→ **Your objective**: Transcribe each of the following rows word for word, changing nothing.

→ **Entries provided**:
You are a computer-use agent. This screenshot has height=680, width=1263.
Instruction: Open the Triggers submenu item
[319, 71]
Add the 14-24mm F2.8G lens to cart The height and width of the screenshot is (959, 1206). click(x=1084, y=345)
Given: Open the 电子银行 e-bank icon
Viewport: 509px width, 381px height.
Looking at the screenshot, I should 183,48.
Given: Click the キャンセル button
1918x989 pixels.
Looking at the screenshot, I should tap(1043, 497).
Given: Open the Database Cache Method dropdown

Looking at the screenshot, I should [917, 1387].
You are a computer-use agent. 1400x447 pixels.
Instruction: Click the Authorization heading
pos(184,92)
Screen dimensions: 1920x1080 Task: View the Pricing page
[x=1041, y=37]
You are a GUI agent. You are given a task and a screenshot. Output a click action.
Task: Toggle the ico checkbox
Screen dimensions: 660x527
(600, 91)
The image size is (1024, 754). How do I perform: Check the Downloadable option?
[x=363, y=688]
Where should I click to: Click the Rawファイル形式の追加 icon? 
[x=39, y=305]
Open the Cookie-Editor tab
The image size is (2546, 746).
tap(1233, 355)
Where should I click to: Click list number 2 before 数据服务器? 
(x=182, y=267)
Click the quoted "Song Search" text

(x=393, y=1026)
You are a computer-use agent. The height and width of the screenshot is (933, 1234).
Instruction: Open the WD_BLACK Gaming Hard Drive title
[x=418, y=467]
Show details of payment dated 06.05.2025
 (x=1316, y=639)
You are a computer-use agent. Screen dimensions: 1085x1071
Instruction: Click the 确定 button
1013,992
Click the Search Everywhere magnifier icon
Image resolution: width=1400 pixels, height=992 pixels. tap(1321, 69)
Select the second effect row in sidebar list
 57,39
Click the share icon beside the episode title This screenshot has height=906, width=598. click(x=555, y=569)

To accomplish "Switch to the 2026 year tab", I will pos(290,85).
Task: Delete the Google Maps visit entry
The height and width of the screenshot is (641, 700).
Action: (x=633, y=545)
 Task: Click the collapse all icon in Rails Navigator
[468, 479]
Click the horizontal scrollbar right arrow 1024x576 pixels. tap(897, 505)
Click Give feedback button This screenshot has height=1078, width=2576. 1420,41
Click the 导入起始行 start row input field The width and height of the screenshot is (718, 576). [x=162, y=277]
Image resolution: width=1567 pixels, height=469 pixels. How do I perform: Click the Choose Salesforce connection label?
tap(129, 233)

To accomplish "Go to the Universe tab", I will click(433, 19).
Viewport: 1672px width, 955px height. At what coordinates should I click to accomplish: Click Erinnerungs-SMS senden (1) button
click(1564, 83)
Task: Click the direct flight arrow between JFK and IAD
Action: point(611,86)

→ **Output of the exercise**:
You are a computer-use agent. This screenshot has height=680, width=1263.
Instruction: Open the Triggers submenu item
[319, 71]
Add the 14-24mm F2.8G lens to cart The height and width of the screenshot is (959, 1206). click(x=1084, y=345)
Given: Open the 电子银行 e-bank icon
Viewport: 509px width, 381px height.
Looking at the screenshot, I should 183,48.
Given: Click the キャンセル button
1918x989 pixels.
Looking at the screenshot, I should tap(1043, 497).
Given: Open the Database Cache Method dropdown

Looking at the screenshot, I should [917, 1387].
You are a computer-use agent. 1400x447 pixels.
Instruction: Click the Authorization heading
pos(184,92)
Screen dimensions: 1920x1080 Task: View the Pricing page
[x=1041, y=37]
You are a GUI agent. You are given a task and a screenshot. Output a click action.
Task: Toggle the ico checkbox
Screen dimensions: 660x527
(600, 91)
The image size is (1024, 754). How do I perform: Check the Downloadable option?
[x=363, y=688]
Where should I click to: Click the Rawファイル形式の追加 icon? 
[x=39, y=305]
Open the Cookie-Editor tab
The image size is (2546, 746).
tap(1233, 355)
Where should I click to: Click list number 2 before 数据服务器? 
(x=182, y=267)
Click the quoted "Song Search" text

(x=393, y=1026)
You are a computer-use agent. The height and width of the screenshot is (933, 1234).
Instruction: Open the WD_BLACK Gaming Hard Drive title
[x=418, y=467]
Show details of payment dated 06.05.2025
 (x=1316, y=639)
You are a computer-use agent. Screen dimensions: 1085x1071
Instruction: Click the 确定 button
1013,992
Click the Search Everywhere magnifier icon
Image resolution: width=1400 pixels, height=992 pixels. tap(1321, 69)
Select the second effect row in sidebar list
 57,39
Click the share icon beside the episode title This screenshot has height=906, width=598. click(x=555, y=569)

To accomplish "Switch to the 2026 year tab", I will pos(290,85).
Task: Delete the Google Maps visit entry
The height and width of the screenshot is (641, 700).
Action: (x=633, y=545)
 Task: Click the collapse all icon in Rails Navigator
[468, 479]
Click the horizontal scrollbar right arrow 1024x576 pixels. tap(897, 505)
Click Give feedback button This screenshot has height=1078, width=2576. 1420,41
Click the 导入起始行 start row input field The width and height of the screenshot is (718, 576). [x=162, y=277]
Image resolution: width=1567 pixels, height=469 pixels. How do I perform: Click the Choose Salesforce connection label?
tap(129, 233)

To accomplish "Go to the Universe tab", I will click(433, 19).
Viewport: 1672px width, 955px height. At what coordinates should I click to accomplish: Click Erinnerungs-SMS senden (1) button
click(1564, 83)
Task: Click the direct flight arrow between JFK and IAD
Action: point(611,86)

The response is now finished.